Stored entries:
++++
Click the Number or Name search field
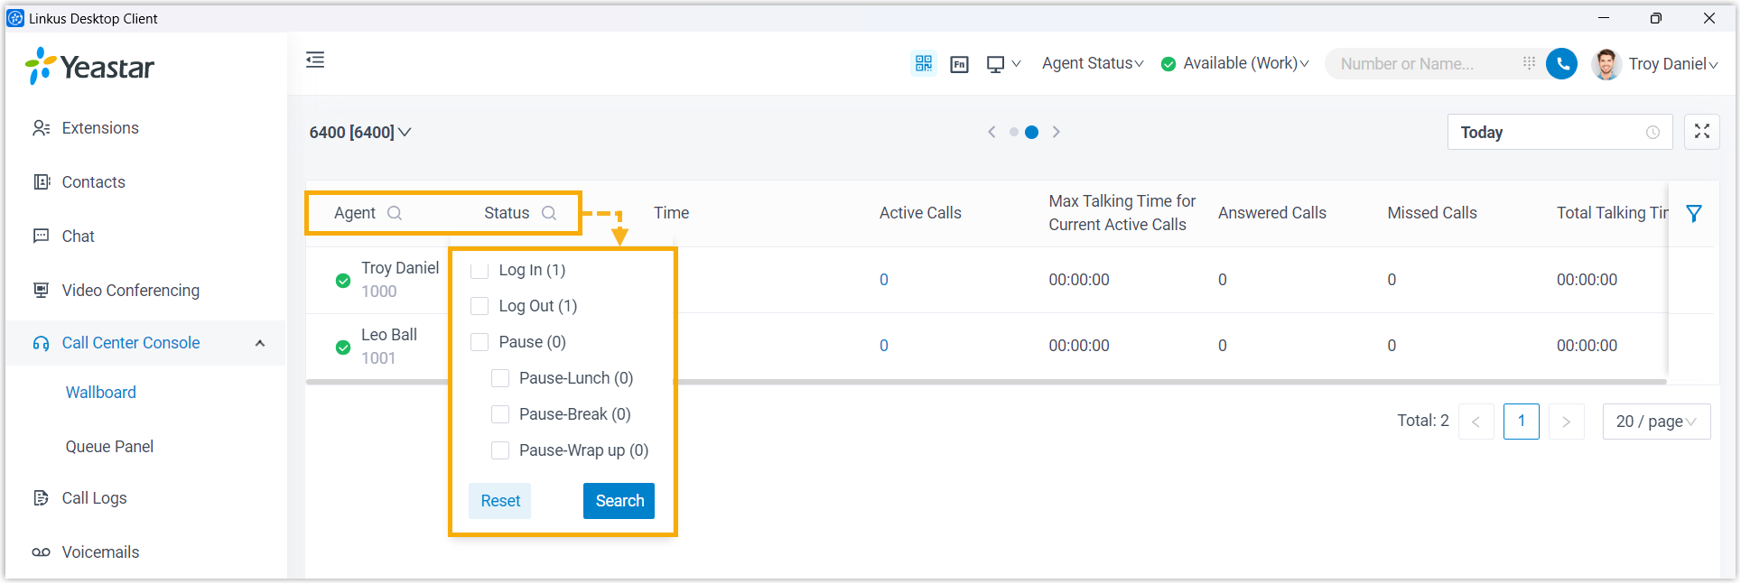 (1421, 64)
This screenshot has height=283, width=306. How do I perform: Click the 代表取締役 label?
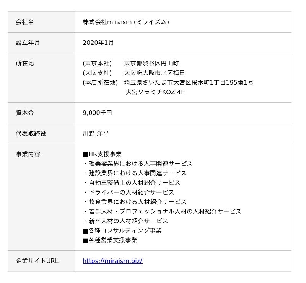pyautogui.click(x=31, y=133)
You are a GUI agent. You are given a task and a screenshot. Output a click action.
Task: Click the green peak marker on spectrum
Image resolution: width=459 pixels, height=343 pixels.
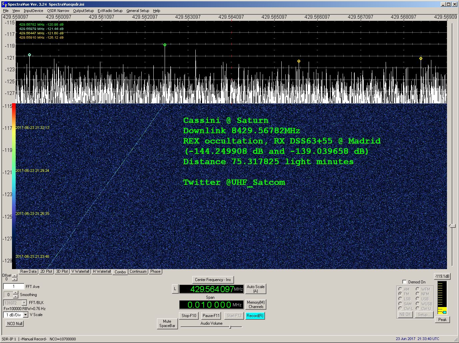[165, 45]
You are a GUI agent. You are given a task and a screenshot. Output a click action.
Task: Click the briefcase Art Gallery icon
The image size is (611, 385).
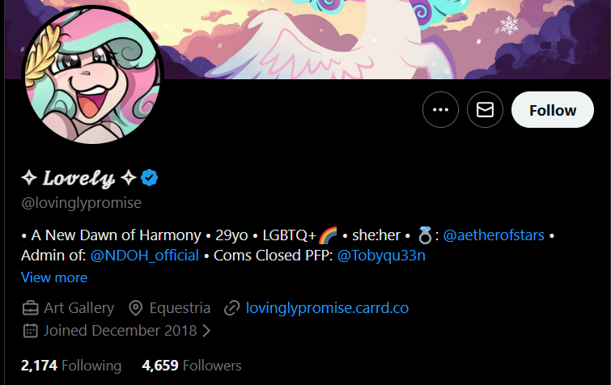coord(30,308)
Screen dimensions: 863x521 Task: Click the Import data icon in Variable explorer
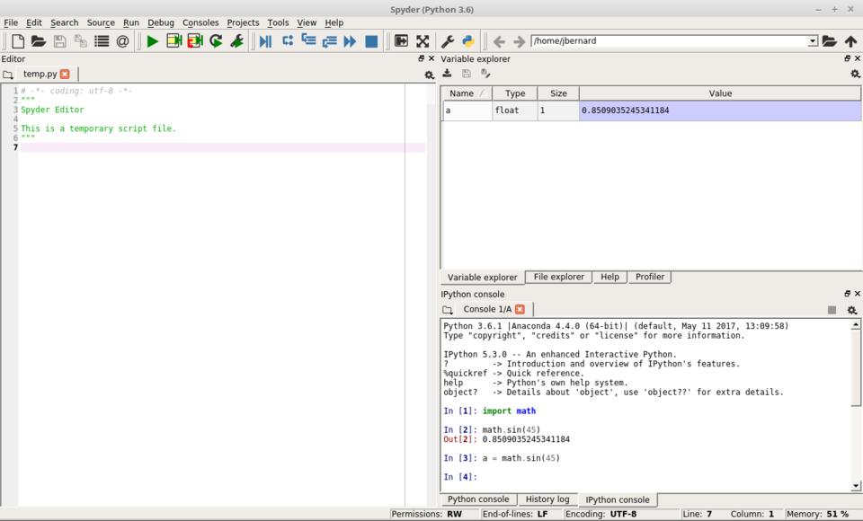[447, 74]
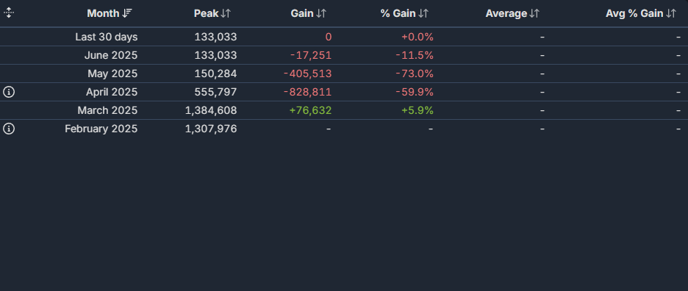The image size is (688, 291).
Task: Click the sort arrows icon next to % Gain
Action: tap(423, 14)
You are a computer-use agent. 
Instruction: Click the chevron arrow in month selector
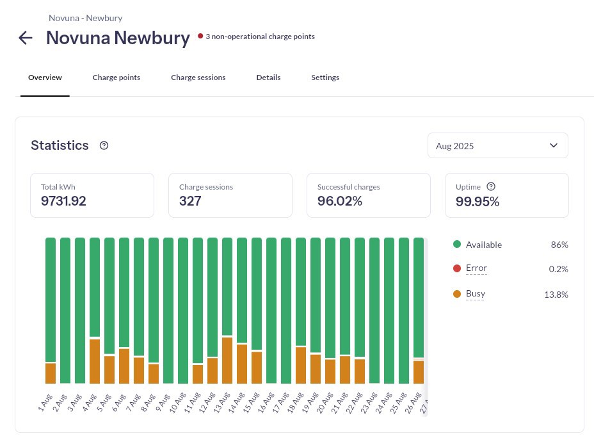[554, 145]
++++
* The problem
Please repeat all of the items above word for word, and leave out the pictures.

* Solution below
Click the Number or Name search field
 (1421, 64)
This screenshot has height=283, width=306. How do I perform: Click the 代表取締役 label?
pyautogui.click(x=31, y=133)
You are a GUI agent. You are given a task and a screenshot. Output a click action.
Task: Click the green peak marker on spectrum
Image resolution: width=459 pixels, height=343 pixels.
[165, 45]
You are a GUI agent. You are given a task and a screenshot. Output a click action.
Task: Click the briefcase Art Gallery icon
The image size is (611, 385).
coord(30,308)
Screen dimensions: 863x521 Task: Click the Import data icon in Variable explorer
[447, 74]
The image size is (688, 291).
Task: Click the sort arrows icon next to % Gain
Action: tap(423, 14)
You are a computer-use agent. 
Instruction: Click the chevron arrow in month selector
[554, 145]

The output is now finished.